In his message, Trump cited former president Bill Clinton, former Treasury secretary Larry Summers, who has been removed or stepped down from several boards following revelations about his email exchanges with the late financier; Democratic donor Reid Hoffman; House Minority Leader Hakeem Jeffries, whom Trump accused of asking Epstein for campaign donations after the latter was charged, and Democratic Congresswoman Stacey Plaskett, another figure who has been exposed by recent emails.
The announcement ends months in which Trump repeatedly refused to authorize the release of Epstein’s files in the hope that a storm that had been raging especially hard among his MAGA supporters would subside on its own. The signing also starts the clock ticking for the Department of Justice, which has 30 days to release all investigative files relating to Epstein’s crimes and the connections that may be revealed within his circle of wealthy and powerful friends.
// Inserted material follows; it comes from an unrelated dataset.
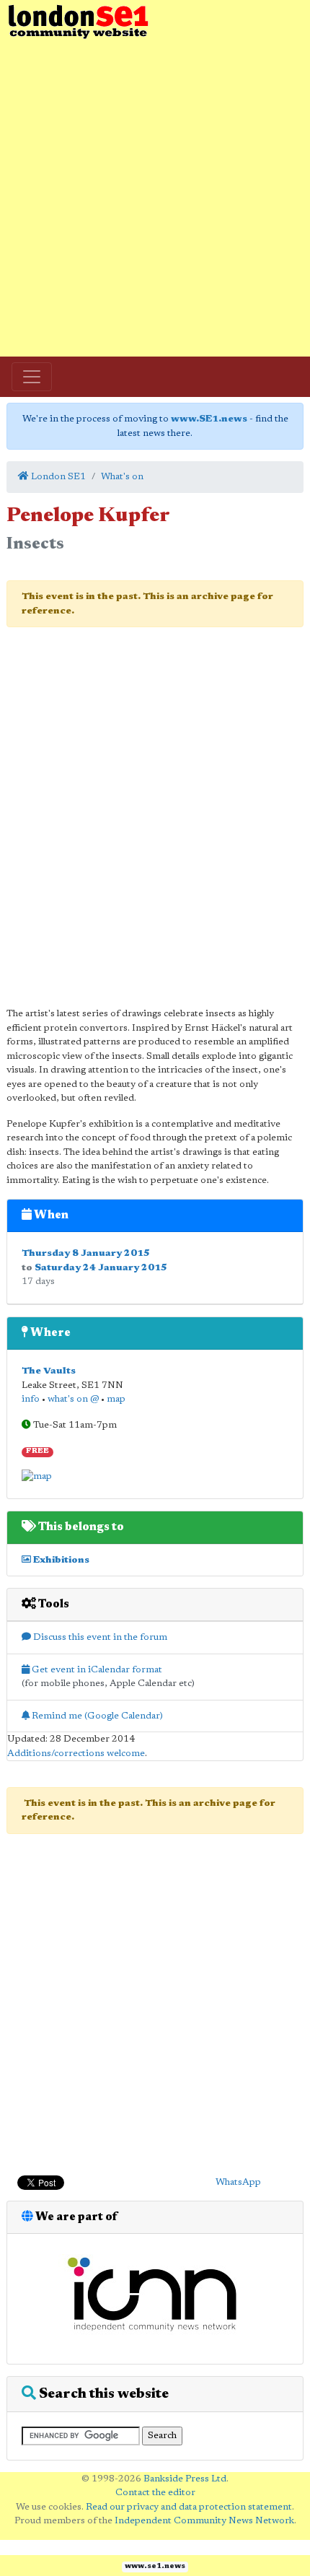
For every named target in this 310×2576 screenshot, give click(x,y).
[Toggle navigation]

The material slated for disclosure is a vast and comprehensive collection of files that comprise millions of pages, including flight records, personal communications, internal reports, metadata, immunity agreements, contracts with the financier’s employees, and emails.
Exceptions to disclosure
But the legislation includes exceptions that allow the Department of Justice to withhold some information, a fact that could turn this new declassification into yet another chapter in the history of accumulated disappointments for those who want to clarify once and for all how far Epstein’s sex trafficking network reached and who participated in it.
The law requires that released material be easy to access and download. But it authorizes the Department of Justice to redact information that could compromise victims, material containing descriptions of child sex abuse, graphic images, or information that could jeopardize an ongoing investigation. Bondi is required to justify such censorship, and Congress is required to draft an additional report detailing the redacted content within 15 days of publication.
The victims, who gathered at the Capitol on Tuesday to witness the passage of the new law, said they feared that the Trump administration would release overly redacted material or cling to the existence of these ongoing investigations to avoid releasing documents.
Washington veterans remember another declassification: the President John F. Kennedy Assassination Records Collection Act of 1992. Congress then ordered the gradual release of documents related to Kennedy’s assassination and established similar protocols for managing classified information. Many of those papers were released, although successive administrations invoked national security exemptions to delay their full disclosure. In 2017, Trump ordered the release of thousands of documents on JFK and added more this year, but even now, more than 30 years later, there are still materials waiting to see the light of day.